**Your instructions:**
Could you return all of the entries word for word, minus any pictures?

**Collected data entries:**
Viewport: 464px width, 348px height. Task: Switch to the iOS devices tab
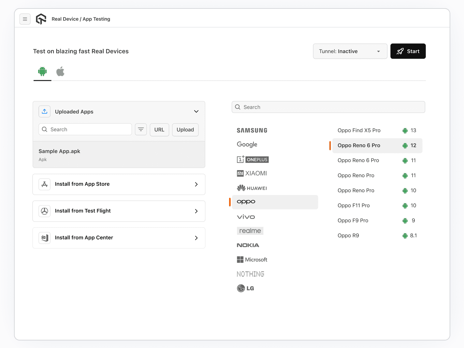(x=60, y=71)
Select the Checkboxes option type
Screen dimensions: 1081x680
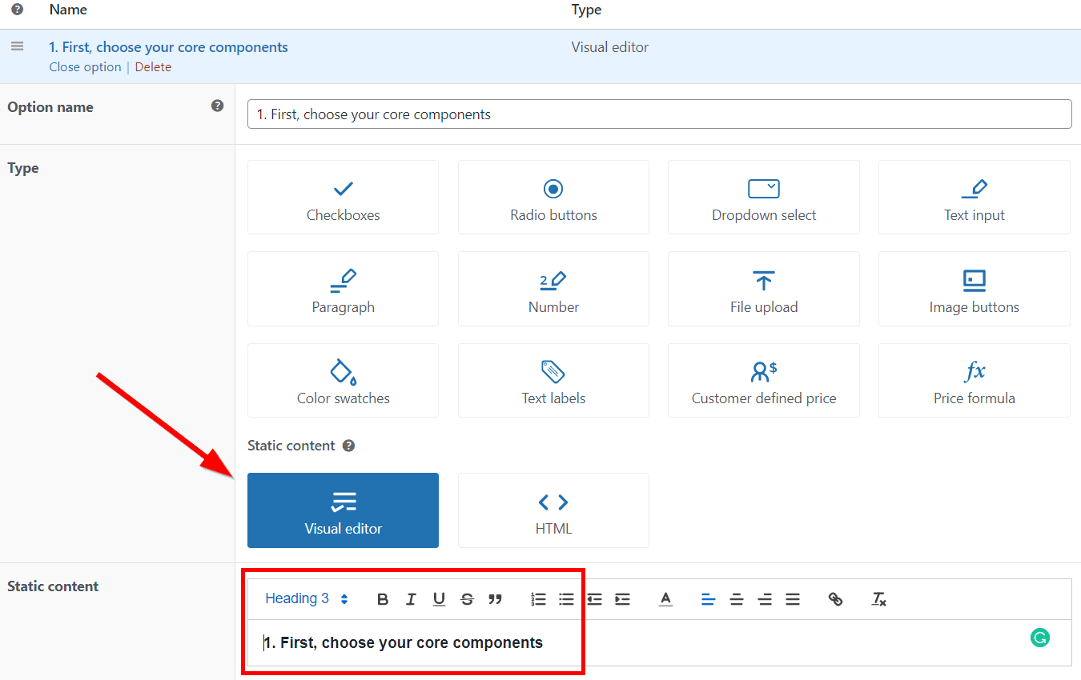click(343, 198)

**Solved exercise:**
Viewport: 464px width, 348px height. Task: Switch to the iOS devices tab
(x=60, y=71)
Select the Checkboxes option type
Screen dimensions: 1081x680
click(343, 198)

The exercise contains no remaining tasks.